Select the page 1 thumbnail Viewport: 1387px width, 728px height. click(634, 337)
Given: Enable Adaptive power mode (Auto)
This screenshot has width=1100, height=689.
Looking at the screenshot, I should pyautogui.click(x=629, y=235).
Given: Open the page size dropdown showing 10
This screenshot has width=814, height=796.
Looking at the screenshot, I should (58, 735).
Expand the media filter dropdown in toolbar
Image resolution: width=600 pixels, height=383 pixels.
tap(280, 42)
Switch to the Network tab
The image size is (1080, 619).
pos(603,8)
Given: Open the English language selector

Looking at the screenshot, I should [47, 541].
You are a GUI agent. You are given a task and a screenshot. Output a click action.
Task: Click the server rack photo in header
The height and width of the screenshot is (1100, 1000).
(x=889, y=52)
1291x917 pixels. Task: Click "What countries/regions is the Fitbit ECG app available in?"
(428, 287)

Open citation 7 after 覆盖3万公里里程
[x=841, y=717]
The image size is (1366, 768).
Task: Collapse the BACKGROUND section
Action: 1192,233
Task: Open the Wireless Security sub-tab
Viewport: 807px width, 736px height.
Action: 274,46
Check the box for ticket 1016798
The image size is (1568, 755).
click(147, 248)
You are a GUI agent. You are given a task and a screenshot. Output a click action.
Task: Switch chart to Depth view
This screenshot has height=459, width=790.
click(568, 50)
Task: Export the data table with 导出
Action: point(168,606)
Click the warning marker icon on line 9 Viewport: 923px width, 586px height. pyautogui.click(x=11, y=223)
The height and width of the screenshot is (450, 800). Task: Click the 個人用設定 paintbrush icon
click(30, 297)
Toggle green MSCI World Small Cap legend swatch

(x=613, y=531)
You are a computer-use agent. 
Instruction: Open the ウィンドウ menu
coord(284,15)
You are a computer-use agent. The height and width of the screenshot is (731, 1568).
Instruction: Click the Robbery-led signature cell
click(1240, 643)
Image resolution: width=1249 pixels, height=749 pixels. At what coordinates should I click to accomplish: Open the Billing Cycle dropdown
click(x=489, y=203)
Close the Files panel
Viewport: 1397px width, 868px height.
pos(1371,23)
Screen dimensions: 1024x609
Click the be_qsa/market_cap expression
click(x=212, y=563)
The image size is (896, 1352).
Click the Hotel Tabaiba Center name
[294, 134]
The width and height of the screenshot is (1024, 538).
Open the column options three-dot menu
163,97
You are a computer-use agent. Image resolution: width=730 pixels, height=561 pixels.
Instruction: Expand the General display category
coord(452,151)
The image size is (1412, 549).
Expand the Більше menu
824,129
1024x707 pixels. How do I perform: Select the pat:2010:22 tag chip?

———

## Description of the task
Search the listing above for the lines with "Task: Open the Wireless Security sub-tab" and "Click the warning", then output those lines and all lines between them exactly.

## Problem solution
Task: Open the Wireless Security sub-tab
Viewport: 807px width, 736px height.
Action: 274,46
Check the box for ticket 1016798
The image size is (1568, 755).
click(147, 248)
You are a GUI agent. You are given a task and a screenshot. Output a click action.
Task: Switch chart to Depth view
This screenshot has height=459, width=790.
click(568, 50)
Task: Export the data table with 导出
Action: point(168,606)
Click the warning marker icon on line 9 Viewport: 923px width, 586px height. pyautogui.click(x=11, y=223)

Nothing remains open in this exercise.